Collected data entries
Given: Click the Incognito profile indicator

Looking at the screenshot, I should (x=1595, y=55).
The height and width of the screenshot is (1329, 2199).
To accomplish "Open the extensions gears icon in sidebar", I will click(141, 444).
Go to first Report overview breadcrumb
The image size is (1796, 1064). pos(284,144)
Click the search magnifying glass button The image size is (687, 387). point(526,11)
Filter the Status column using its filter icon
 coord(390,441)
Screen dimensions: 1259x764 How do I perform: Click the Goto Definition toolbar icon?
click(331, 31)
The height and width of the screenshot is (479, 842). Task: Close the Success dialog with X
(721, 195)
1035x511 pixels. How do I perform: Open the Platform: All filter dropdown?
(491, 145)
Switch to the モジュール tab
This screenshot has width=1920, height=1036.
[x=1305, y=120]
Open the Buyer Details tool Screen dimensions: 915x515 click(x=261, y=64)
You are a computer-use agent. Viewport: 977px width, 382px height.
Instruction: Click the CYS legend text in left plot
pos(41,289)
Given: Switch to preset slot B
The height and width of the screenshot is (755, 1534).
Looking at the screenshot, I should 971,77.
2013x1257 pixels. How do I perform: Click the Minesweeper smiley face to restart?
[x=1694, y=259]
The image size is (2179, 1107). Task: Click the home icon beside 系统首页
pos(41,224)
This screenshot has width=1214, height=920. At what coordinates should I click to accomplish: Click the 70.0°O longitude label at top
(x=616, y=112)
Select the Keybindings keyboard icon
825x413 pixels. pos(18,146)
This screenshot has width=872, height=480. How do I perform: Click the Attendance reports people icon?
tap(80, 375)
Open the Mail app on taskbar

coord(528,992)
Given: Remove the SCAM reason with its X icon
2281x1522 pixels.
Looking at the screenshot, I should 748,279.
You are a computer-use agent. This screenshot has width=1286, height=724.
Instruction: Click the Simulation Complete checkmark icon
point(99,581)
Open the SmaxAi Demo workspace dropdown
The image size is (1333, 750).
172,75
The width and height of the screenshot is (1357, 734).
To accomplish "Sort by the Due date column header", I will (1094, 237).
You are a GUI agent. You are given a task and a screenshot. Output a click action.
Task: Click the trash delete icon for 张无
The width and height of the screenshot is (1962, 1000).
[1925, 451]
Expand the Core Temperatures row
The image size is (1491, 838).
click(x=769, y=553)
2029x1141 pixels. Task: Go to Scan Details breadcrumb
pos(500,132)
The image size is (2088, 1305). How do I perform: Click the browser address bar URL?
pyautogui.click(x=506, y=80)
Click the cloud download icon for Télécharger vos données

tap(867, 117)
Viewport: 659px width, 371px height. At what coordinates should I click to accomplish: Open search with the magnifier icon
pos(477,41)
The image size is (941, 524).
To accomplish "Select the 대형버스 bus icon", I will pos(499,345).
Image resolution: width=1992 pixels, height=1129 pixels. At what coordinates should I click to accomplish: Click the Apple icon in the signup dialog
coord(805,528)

Work required: Looking through the data above, count the lines that include the string "computer" and give only the count.

Answer box: 2